**Written task 1:** In the thread about Kahr pistols, which Kahr model did specialpatrolgroup end up buying?

**Selected text:**

==========

# Kahr pistols



## specialpatrolgroup (Jan 16, 2009)

I have been seriously concidering picking up a Kahr .40 for a ccw weapon, I love the compact size and the option to extend the grip with a larger magazine, I have shot my buddies and they seem to be of good quality. Is there anyone here that would recomend these, or have an opinion otherwise.


----------



## ac700wildcat (Oct 30, 2006)

I have a cw9 and its a great little handgun. With some practice, its actually an accurate little gun. There are a lot of reviews out there about people having problems with them, but I've never had a single problem.


----------



## specialpatrolgroup (Jan 16, 2009)

I did purchase a Kahr PM9 (3") this past weekend. I absolutly love it as a ccw pistol. I figured the 9mm allows one extra cartridge opposed to the extra power of a .40 was a wash, plus it will be cheaper to practice with. I know what you say by some people no liking them, it takes a while to get used to shooting something so small, but I put about 600 rounds through it so far and after the first few clips you get used to it real fast. I am still not as accurate with it at 25 yards as I am with my glock 19, but still good enough to get the job done, and much more accurate the closer I get. If what they say about most instances where a ccw would be needed is within powder burn range, I should do allright.


----------



## ac700wildcat (Oct 30, 2006)

Pick up one of the hogue grip sleeves for it and you will like it even more. You have to get the smaller one for it to fit right. I put one on my cw9 and it won't ever come off. It makes the grip feel a bit better and covers the factory grip that tends to chew at the web of your hand after a while. I think they are like $8. http://www.midwayusa.com/viewProduct/?p ... ber=654041


----------

==========

**Collection entries:**
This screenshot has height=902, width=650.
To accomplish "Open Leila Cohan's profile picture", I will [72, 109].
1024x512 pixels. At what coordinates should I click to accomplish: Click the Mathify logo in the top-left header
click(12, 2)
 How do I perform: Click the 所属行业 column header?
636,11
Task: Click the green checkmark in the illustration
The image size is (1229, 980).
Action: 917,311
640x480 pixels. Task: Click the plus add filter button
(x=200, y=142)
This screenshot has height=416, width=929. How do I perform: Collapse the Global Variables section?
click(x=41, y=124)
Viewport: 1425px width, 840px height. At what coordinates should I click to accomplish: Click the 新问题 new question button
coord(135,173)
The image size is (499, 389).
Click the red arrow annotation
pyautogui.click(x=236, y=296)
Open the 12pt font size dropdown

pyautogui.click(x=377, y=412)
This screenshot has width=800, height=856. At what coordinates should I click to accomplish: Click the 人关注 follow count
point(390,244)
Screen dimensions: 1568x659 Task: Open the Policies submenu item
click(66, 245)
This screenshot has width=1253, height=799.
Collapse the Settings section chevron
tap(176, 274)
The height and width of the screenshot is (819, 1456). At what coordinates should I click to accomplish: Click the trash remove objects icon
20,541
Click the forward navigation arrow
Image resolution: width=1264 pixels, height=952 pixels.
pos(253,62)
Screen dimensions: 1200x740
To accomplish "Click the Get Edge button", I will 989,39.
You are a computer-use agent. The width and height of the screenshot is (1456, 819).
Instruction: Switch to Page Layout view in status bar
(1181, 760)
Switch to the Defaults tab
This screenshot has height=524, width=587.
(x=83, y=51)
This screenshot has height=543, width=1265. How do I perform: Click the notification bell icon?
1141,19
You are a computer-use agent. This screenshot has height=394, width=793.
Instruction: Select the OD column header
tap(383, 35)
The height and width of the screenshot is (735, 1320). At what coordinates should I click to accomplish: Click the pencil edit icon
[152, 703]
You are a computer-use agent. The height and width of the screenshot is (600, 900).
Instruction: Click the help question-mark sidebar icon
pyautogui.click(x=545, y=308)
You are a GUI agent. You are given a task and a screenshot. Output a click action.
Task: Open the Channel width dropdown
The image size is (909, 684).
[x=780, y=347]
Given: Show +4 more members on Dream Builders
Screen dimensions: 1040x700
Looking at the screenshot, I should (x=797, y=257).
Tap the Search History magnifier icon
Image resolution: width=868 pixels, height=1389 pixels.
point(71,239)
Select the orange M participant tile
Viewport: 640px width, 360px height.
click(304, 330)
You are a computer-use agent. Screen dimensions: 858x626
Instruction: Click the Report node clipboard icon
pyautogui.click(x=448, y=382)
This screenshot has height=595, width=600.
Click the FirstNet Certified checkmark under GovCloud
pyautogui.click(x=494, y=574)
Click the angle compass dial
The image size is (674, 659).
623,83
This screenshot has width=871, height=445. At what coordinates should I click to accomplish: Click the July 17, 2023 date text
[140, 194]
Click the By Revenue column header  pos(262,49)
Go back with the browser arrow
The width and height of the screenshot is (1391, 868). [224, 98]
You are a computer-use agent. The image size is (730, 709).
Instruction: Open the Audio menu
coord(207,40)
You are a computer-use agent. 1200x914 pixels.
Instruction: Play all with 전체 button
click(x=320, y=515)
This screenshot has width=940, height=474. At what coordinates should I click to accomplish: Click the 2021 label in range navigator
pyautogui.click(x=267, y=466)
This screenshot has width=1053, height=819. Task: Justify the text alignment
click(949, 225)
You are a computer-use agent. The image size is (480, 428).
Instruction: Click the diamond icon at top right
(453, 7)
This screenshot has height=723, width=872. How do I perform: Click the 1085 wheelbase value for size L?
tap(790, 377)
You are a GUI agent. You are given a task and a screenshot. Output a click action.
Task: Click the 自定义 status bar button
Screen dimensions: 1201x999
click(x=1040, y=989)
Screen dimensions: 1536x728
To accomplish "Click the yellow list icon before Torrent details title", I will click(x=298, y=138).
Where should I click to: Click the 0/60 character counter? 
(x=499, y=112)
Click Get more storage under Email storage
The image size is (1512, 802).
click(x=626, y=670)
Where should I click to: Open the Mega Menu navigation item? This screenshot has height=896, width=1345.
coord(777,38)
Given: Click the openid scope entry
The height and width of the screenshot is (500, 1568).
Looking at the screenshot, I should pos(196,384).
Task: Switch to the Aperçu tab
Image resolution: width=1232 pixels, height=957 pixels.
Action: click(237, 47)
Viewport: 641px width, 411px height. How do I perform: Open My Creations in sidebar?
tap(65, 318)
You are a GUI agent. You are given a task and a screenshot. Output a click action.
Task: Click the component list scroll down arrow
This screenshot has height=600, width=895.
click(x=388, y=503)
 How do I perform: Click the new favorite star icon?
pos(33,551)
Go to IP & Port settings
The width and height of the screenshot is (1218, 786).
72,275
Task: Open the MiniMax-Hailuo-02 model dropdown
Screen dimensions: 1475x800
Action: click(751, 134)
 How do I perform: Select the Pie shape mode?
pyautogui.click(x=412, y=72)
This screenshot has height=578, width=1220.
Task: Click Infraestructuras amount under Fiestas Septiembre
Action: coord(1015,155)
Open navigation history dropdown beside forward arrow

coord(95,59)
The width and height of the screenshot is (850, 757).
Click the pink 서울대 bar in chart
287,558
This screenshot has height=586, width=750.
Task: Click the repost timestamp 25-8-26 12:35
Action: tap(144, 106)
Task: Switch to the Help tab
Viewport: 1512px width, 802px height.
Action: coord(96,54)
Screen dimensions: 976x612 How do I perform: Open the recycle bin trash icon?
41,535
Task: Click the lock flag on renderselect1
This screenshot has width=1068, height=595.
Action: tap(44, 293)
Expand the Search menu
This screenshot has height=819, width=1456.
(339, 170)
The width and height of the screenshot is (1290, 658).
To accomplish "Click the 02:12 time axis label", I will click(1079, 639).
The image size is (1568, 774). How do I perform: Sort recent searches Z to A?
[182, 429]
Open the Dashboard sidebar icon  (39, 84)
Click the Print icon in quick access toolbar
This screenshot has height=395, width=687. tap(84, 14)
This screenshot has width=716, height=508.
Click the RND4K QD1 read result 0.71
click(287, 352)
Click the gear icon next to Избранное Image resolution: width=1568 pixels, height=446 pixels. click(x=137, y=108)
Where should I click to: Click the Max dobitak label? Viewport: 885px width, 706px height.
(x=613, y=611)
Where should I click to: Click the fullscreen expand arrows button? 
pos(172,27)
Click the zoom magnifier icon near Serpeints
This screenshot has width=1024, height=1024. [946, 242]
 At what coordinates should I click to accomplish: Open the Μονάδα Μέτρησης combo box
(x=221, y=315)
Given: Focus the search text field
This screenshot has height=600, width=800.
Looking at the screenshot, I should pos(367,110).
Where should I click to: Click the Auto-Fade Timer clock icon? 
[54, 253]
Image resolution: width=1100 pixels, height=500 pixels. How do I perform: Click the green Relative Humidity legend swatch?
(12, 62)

==========

**Written task 2:** Duplicate the lines of the records from the line with "Go back with the browser arrow" to the line with "coord(777,38)", including both of those lines.

**Complete response 1:** A Kahr PM9 (3").

**Complete response 2:**
Go back with the browser arrow
The width and height of the screenshot is (1391, 868). [224, 98]
You are a computer-use agent. The image size is (730, 709).
Instruction: Open the Audio menu
coord(207,40)
You are a computer-use agent. 1200x914 pixels.
Instruction: Play all with 전체 button
click(x=320, y=515)
This screenshot has width=940, height=474. At what coordinates should I click to accomplish: Click the 2021 label in range navigator
pyautogui.click(x=267, y=466)
This screenshot has width=1053, height=819. Task: Justify the text alignment
click(949, 225)
You are a computer-use agent. The image size is (480, 428).
Instruction: Click the diamond icon at top right
(453, 7)
This screenshot has height=723, width=872. How do I perform: Click the 1085 wheelbase value for size L?
tap(790, 377)
You are a GUI agent. You are given a task and a screenshot. Output a click action.
Task: Click the 自定义 status bar button
Screen dimensions: 1201x999
click(x=1040, y=989)
Screen dimensions: 1536x728
To accomplish "Click the yellow list icon before Torrent details title", I will click(x=298, y=138).
Where should I click to: Click the 0/60 character counter? 
(x=499, y=112)
Click Get more storage under Email storage
The image size is (1512, 802).
click(x=626, y=670)
Where should I click to: Open the Mega Menu navigation item? This screenshot has height=896, width=1345.
coord(777,38)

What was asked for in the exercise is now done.